Stored data entries
+--

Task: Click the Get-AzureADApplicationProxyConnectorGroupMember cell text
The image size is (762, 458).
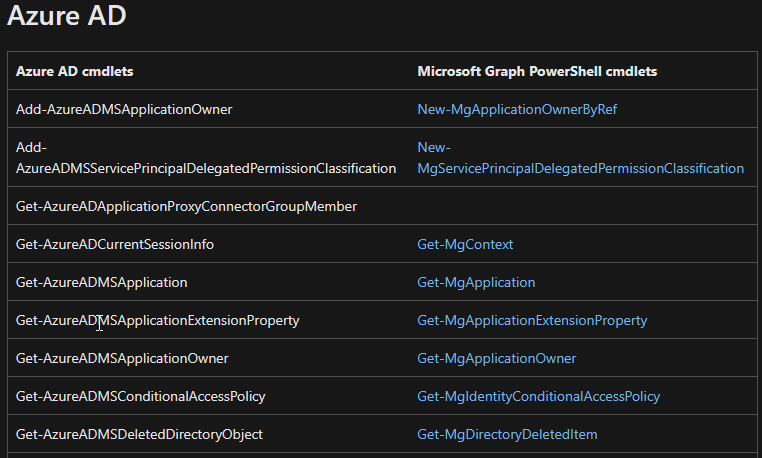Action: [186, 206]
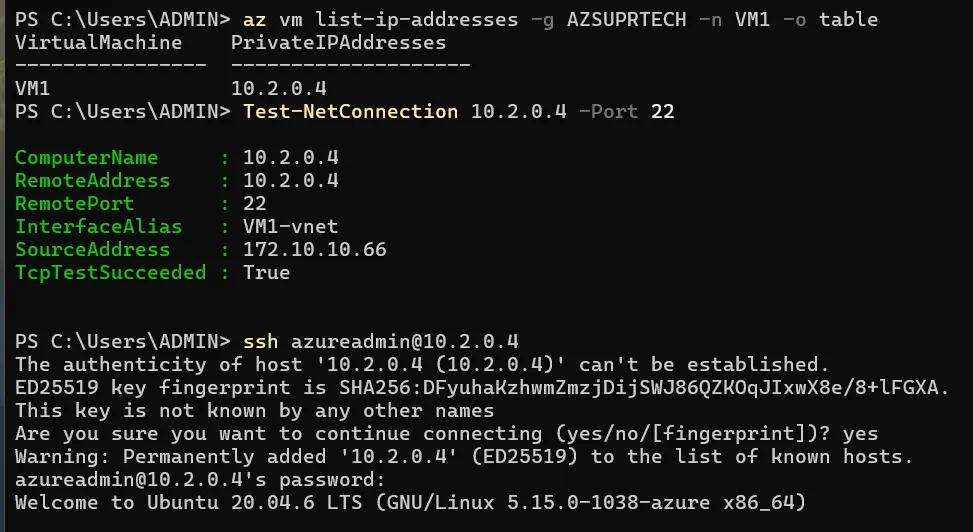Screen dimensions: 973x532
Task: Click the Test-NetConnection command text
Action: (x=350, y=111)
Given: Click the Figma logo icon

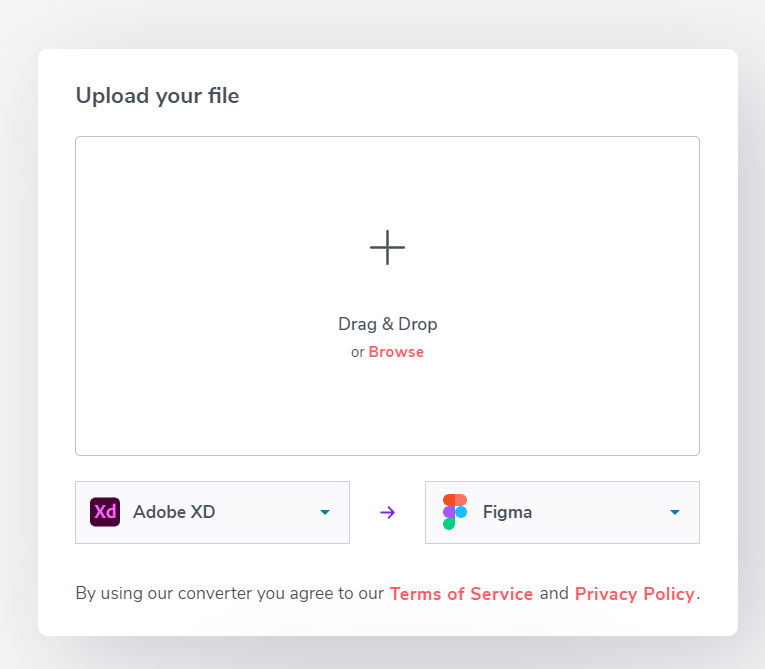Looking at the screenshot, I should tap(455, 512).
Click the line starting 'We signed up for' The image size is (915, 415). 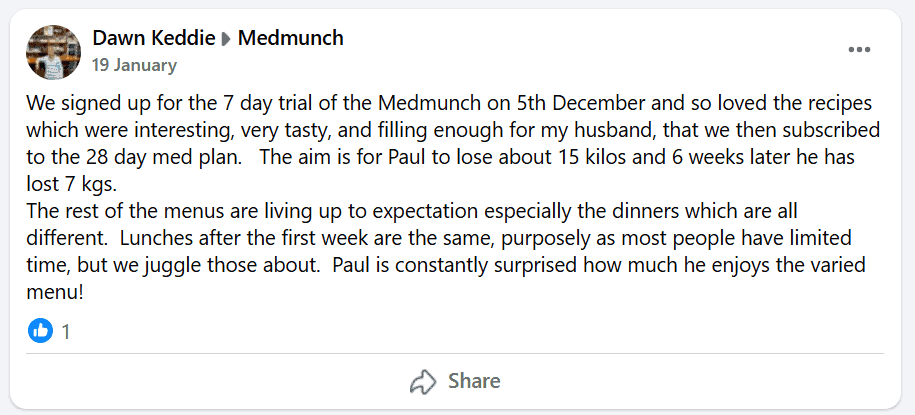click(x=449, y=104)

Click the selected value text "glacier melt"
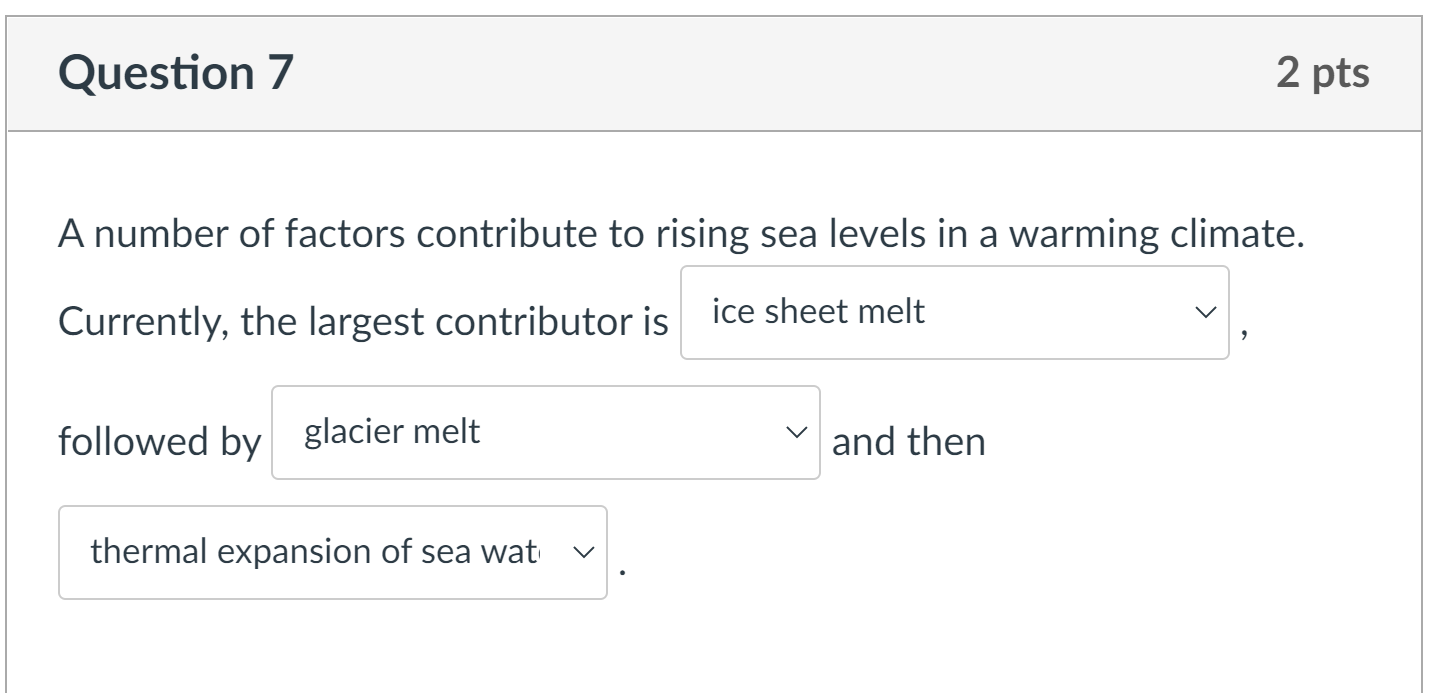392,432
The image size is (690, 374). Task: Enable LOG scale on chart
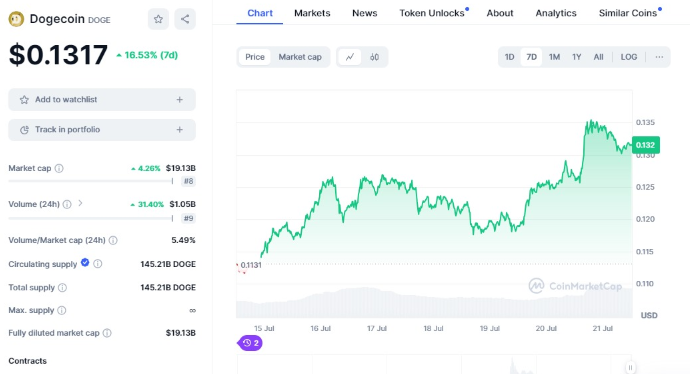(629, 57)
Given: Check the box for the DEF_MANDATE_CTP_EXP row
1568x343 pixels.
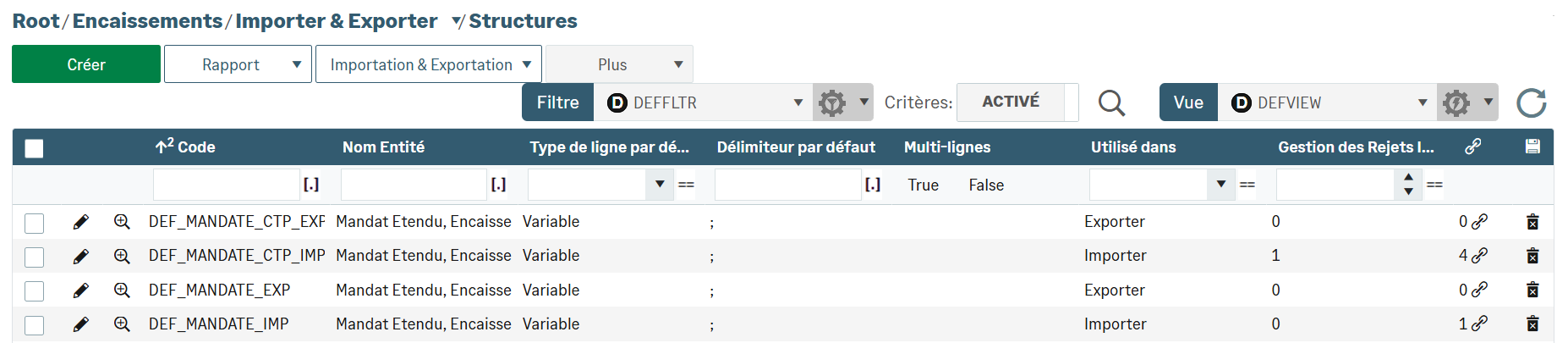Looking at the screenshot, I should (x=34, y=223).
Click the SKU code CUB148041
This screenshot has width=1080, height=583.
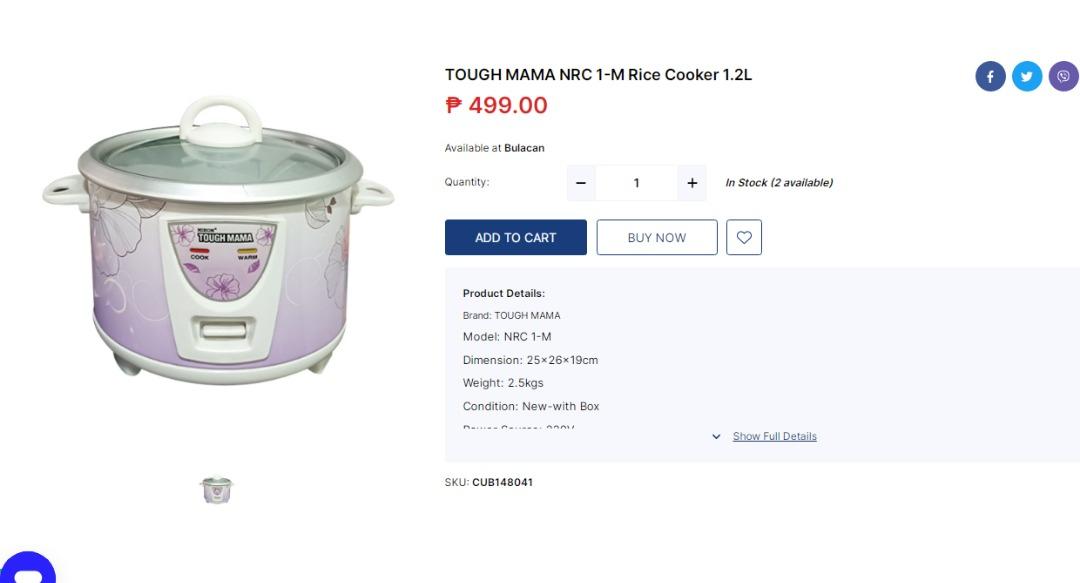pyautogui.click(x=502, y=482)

+--

Word for word, restate the lines from the line with "1568x343 pixels." through the last line of the entries, and nothing beyond them. Omit pictures.

1568x343 pixels.
Looking at the screenshot, I should (x=34, y=223).
Click the SKU code CUB148041
This screenshot has width=1080, height=583.
pyautogui.click(x=502, y=482)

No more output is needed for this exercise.